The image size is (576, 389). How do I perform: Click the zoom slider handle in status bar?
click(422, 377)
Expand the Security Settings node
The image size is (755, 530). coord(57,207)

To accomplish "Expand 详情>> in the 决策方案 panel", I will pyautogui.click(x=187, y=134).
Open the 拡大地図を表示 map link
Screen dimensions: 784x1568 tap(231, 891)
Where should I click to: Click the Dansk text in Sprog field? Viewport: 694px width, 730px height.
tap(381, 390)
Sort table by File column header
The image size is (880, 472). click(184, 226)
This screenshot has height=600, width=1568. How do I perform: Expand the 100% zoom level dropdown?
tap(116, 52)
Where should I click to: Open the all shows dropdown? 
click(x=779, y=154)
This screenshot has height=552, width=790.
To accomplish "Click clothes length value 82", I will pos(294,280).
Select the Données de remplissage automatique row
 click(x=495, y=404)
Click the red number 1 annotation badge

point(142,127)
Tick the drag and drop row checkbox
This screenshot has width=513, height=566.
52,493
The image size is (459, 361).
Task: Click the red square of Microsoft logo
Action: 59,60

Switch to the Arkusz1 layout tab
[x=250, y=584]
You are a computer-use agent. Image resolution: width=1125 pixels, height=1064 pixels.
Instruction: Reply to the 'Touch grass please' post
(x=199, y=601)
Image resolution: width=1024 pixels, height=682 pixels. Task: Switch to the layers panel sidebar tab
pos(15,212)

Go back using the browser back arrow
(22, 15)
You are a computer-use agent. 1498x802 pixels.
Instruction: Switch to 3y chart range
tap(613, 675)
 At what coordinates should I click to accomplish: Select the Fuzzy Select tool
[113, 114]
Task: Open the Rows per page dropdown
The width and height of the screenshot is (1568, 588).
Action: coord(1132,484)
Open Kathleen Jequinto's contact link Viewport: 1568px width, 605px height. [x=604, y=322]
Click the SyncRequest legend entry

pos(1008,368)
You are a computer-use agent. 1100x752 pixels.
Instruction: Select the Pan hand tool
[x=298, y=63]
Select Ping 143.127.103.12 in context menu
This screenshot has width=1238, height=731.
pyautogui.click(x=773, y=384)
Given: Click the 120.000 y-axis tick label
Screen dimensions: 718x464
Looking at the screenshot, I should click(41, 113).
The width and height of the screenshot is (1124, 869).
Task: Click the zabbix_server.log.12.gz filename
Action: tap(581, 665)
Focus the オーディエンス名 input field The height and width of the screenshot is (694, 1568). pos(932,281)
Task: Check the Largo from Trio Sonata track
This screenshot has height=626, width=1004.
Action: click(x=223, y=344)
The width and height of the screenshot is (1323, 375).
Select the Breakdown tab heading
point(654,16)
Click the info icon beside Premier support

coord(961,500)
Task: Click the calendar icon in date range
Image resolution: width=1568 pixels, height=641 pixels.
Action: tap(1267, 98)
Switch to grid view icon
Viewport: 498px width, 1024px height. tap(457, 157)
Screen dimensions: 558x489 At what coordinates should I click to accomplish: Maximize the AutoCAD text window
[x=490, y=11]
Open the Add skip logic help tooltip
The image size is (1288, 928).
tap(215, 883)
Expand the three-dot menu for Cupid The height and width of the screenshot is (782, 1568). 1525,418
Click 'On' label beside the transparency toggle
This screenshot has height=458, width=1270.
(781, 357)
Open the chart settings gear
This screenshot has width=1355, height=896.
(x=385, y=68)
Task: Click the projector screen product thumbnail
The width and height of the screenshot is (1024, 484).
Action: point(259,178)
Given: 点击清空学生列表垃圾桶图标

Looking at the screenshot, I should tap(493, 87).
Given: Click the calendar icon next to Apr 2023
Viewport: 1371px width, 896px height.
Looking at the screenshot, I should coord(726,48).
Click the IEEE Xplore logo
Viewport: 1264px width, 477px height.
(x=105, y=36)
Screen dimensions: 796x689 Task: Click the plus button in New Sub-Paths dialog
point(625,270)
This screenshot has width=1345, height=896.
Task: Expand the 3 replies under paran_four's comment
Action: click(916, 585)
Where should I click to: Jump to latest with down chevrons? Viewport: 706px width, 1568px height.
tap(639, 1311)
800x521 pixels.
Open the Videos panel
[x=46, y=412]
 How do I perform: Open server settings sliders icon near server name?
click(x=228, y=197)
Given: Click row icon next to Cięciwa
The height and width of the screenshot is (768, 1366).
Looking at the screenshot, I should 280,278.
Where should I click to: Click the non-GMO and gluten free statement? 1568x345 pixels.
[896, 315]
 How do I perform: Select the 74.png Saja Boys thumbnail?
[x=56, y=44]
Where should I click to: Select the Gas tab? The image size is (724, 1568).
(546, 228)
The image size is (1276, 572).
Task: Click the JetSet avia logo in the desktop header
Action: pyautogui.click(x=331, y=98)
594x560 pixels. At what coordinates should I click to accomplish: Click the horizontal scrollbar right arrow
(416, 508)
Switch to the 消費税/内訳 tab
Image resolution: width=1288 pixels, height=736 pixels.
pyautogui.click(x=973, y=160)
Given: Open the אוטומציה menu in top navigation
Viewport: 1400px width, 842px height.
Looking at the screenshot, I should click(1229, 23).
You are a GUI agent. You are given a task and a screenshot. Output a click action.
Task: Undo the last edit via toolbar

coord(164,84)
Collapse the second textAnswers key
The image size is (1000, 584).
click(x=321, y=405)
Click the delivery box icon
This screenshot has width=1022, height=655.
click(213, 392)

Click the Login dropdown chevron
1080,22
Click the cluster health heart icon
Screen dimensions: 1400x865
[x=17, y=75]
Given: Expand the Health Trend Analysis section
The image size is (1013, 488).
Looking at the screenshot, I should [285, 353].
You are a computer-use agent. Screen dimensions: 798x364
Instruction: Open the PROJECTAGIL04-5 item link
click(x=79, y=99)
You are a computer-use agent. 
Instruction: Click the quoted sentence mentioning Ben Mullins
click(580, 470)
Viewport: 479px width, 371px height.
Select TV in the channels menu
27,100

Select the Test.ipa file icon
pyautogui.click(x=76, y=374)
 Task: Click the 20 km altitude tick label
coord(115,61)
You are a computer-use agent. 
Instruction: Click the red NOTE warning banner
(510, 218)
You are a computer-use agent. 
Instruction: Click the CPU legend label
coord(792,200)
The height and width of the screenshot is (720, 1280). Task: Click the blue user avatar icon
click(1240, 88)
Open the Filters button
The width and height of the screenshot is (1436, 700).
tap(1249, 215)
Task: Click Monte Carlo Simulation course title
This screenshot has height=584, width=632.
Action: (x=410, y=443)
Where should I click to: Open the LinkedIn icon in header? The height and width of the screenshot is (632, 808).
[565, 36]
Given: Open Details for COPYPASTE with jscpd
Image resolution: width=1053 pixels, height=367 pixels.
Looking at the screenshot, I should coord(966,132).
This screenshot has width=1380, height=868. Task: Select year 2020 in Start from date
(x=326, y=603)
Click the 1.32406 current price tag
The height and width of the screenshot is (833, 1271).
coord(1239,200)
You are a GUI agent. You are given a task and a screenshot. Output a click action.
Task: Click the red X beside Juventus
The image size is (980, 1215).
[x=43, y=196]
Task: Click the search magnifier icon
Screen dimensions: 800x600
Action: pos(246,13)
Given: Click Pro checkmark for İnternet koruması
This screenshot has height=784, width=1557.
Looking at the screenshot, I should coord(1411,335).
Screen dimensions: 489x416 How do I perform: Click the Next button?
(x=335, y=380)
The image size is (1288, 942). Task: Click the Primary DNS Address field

● **About this exercise**
Give again only the lines starting at the one that contains "Instruction: Click the red" and running to the end of the data.

● **Finished task**
Instruction: Click the red NOTE warning banner
(510, 218)
You are a computer-use agent. 
Instruction: Click the CPU legend label
coord(792,200)
The height and width of the screenshot is (720, 1280). Task: Click the blue user avatar icon
click(1240, 88)
Open the Filters button
The width and height of the screenshot is (1436, 700).
tap(1249, 215)
Task: Click Monte Carlo Simulation course title
This screenshot has height=584, width=632.
Action: (x=410, y=443)
Where should I click to: Open the LinkedIn icon in header? The height and width of the screenshot is (632, 808).
[565, 36]
Given: Open Details for COPYPASTE with jscpd
Image resolution: width=1053 pixels, height=367 pixels.
Looking at the screenshot, I should coord(966,132).
This screenshot has width=1380, height=868. Task: Select year 2020 in Start from date
(x=326, y=603)
Click the 1.32406 current price tag
The height and width of the screenshot is (833, 1271).
coord(1239,200)
You are a GUI agent. You are given a task and a screenshot. Output a click action.
Task: Click the red X beside Juventus
The image size is (980, 1215).
[x=43, y=196]
Task: Click the search magnifier icon
Screen dimensions: 800x600
Action: pos(246,13)
Given: Click Pro checkmark for İnternet koruması
This screenshot has height=784, width=1557.
Looking at the screenshot, I should coord(1411,335).
Screen dimensions: 489x416 How do I perform: Click the Next button?
(x=335, y=380)
The image size is (1288, 942). Task: Click the Primary DNS Address field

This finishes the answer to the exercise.